Coordination in Large Resource Networks

Kestrel's e-Merge-ANT project is part of the ANTS programme sponsored by DARPA/ITO to investigate the problem of coordinating a large distributed network of resources to accomplish high-value tasks that may have stringent real-time requirements when the network may be subject to high loads.

For example, resources may be sensors and tasks may be target tracking (the tasks may be considered "high-value" when, for example, the targets being tracked are missiles). The load on the network is determined by the number and type of targets, and may vary from light (no targets present, just do background scans) to heavy (more targets than the network could track even if operating at full efficiency).

Coordination among the resources is required to ensure that targets get assigned to appropriate sensors (e.g., ones that are close), and to ensure that individual sensors do not become over-loaded (a single sensor is able to track only a finite number of targets simultaneously). Moreover, a single task may require multiple sensors to act coherently (e.g., to take simultaneous measurements to triangulate a target's position).

Tasks are not generally known a priori: e.g., targets are detected at essentially random positions and times by background scans and may be present for unknown durations. The real-time requirements arise from the tasks themselves having dynamic states: e.g., the fact that a target is moving means that there is a finite amount of time between its being detected and its moving out of sensor range, and that time must be used to determine which sensors should track it, to inform those sensors to begin tracking, and to actually carry out the tracking. (In other words, the more time spent deciding who should track, the less time left for actually tracking.)
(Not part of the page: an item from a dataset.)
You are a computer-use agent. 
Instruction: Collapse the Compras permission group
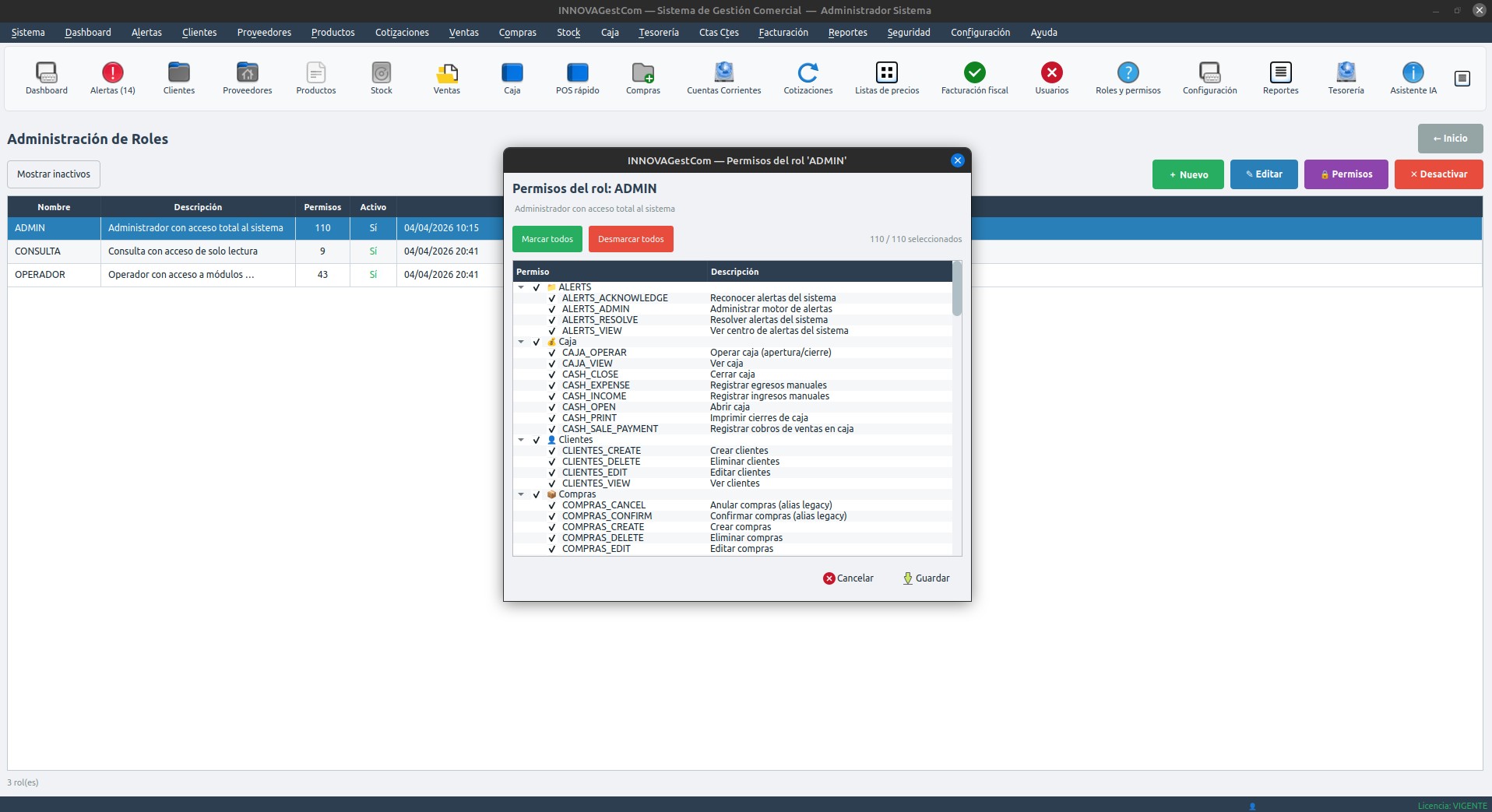click(x=521, y=494)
It is an assumption in the ANTS programme that the resource network may be large (possible containing tens of thousands of resources) and that the network's communication has significant latency (large enough that it must be taken into account when trying to coordinate the resources) and may be unreliable; for example, communication may take place through low-power radio communication that can be jammed.

Moreover, communication is assumed to be expensive, partly because it consumes energy, but more importantly because it reveals the resources' positions to adversaries (e.g., a target may be able to locate and attack a passive sensor based on the sensor's radio emissions).
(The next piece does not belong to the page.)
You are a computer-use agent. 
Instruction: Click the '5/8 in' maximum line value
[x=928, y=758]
Finally, the resources may not be continuously available because the resources themselves may be damaged by adversaries.

Technical Challenges

Any system that is designed to coordinate the resource network must address the following technical challenges:

The coordination system must be able to deal with very large networks: networks containing tens of thousands of resources are feasible using current technology, and their size is likely to grow dramatically.
Real-time responsiveness:
Tasks are assumed to have real-time properties (e.g., deadlines for completion) that impose limits on how long the coordination system has available to assign the task to appropriate resources. In general, the coordination system must balance time it spends coordinating against time resources spend actually accomplishing tasks. Similarly, it must balance its own use of resources such as CPU time and communication bandwidth against the use of these resources to accomplish tasks.
The coordination system should tolerate intermittent resource and communication failures. In particular, the coordination system must tolerate the failure of resources on which it itself depends. Clearly, if all of the resources fail, the coordination system will not be able to compensate, but partial resource failure should result in graceful degradation of the network's performance rather than total collapse.
The coordination system should incur low resource consumption costs (e.g., low communication usage). In particular, when the load on the network is low, the coordination system should incur almost zero costs.
The effectiveness of the coordination system may be characterized in two regimes. (1) When the load on the network is low, the coordination system should ensure that every task is accomplished with high quality (e.g., each target is tracked accurately). (2) When the load on the network is high, the network may not be able to accomplish all of the tasks with high quality. Nevertheless, because each task is considered to be of high-value, the coordination system should strive to ensure that the resources perform as well as could be expected, taking into account the tasks' real-time constraints. In other words, it is worthwhile developing a coordination system that will perform better than, say, a simple heuristic system.
Dynamic loads & phase transitions:
When a network is lightly loaded, it is expected that assigning the tasks to resources will be computationally easy (since there are lots of assignments which are satisfactory). When a network is over-loaded, determining that there is no way to assign all of the tasks may also be computationally easy, because the requirements imposed by tasks quickly reduce the search space of possible assignments.

In contrast, when the network is critically loaded, the computational costs may become much greater: if the load is just below critical, the number of ways to assign all of the tasks to resources is small and so finding one is difficult; if the load is just above critical, determining that the tasks' requirements are not met by any assignment may take a long time.

This peak in the computational complexity near some critical region is called a phase transition. The practical ramifications of the existence of phase transitions is that the coordination system must find ways to avoid the critical regions if it is to achieve real-time responsiveness as the load varies.